Ces récents calculs montrent que le gouvernement américain a versé 22,2 G$ US en subventions directes et indirectes aux producteurs de lait en 2015. Ces chiffres découlent d’une analyse approfondie du Farm Bill de 2014 et de toutes les autres formes de subventions accessibles au secteur laitier.
Débat de chiffres
Après la publication de cette étude à laterre.ca, l’Institut économique de Montréal (IEDM) a rapidement signalé ce qu’il considère comme une méthodologie erronée. « C’est vrai qu’il y a des subventions pour le secteur laitier américain, mais 22 G$ US en un an, c’est un peu absurde », a mentionné Alexandre Moreau, analyste à l’IEDM.
L'analyste fait valoir qu’il n’est pas possible d’appliquer le pourcentage que représente la production laitière dans l’agriculture américaine (10,54 %) à l’ensemble des programmes de l’USDA, qui finance notamment le salaire de ses employés, des programmes forestiers et des programmes d’aide alimentaire ou de recherche qui ne servent pas aux producteurs laitiers. Alexandre Moreau fait valoir que l’Organisation de coopération et de développement économiques (OCDE) évaluait le soutien au secteur laitier américain à 4,4 G$ US en 2016.
« Les gens ne voient pas certaines subventions », rétorque Peter Clark, auteur de l’étude, qui rappelle que les producteurs laitiers américains tirent des bénéfices de plusieurs programmes au niveau local, étatique ou fédéral. Il souligne que certains de ceux-ci, comme les prêts à court terme ou l’irrigation, ne paraissent même pas dans le budget de l’USDA.
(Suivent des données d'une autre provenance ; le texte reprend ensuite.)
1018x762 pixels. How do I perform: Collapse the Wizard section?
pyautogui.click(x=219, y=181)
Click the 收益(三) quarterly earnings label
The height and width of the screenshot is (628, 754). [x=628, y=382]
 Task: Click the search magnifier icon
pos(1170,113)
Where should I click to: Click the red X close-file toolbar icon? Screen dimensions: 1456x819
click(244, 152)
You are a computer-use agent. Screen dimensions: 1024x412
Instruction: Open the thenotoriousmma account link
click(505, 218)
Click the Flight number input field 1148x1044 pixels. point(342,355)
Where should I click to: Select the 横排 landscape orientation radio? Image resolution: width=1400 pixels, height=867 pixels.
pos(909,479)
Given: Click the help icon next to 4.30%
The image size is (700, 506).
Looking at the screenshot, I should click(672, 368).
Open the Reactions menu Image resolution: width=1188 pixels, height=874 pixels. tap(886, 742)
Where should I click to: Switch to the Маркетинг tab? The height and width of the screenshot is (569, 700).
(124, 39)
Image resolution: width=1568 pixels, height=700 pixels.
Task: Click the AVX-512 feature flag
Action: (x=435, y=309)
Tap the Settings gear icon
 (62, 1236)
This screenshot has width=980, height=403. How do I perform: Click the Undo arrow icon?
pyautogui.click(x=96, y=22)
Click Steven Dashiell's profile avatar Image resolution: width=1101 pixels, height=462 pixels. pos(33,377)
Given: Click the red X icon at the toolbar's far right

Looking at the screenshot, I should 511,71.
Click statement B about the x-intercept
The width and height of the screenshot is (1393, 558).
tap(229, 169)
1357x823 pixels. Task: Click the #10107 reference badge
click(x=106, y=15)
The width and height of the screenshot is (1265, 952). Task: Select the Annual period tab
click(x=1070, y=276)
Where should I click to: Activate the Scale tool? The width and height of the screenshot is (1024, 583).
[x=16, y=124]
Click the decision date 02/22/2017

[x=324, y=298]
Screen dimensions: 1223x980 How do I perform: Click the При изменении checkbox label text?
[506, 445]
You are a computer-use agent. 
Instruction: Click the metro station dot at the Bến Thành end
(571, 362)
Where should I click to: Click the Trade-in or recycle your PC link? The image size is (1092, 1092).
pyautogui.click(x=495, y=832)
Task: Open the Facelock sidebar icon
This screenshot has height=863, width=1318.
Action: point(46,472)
« Je n’inclus pas les subventions pour le sucre, le coton ou la foresterie », se défend par ailleurs Peter Clark, qui estime que son approche est « conservatrice » puisque les producteurs de lait sont, selon lui, plus souvent bénéficiaires que d’autres des programmes fédéraux. Par exemple, le programme américain d’aide alimentaire ( food
stamps) bénéficie aux producteurs de lait puisqu’il a été introduit pour éliminer les surplus. « C’est un gros chiffre [22 G$ US], mais l’argent est là », assure Peter Clark.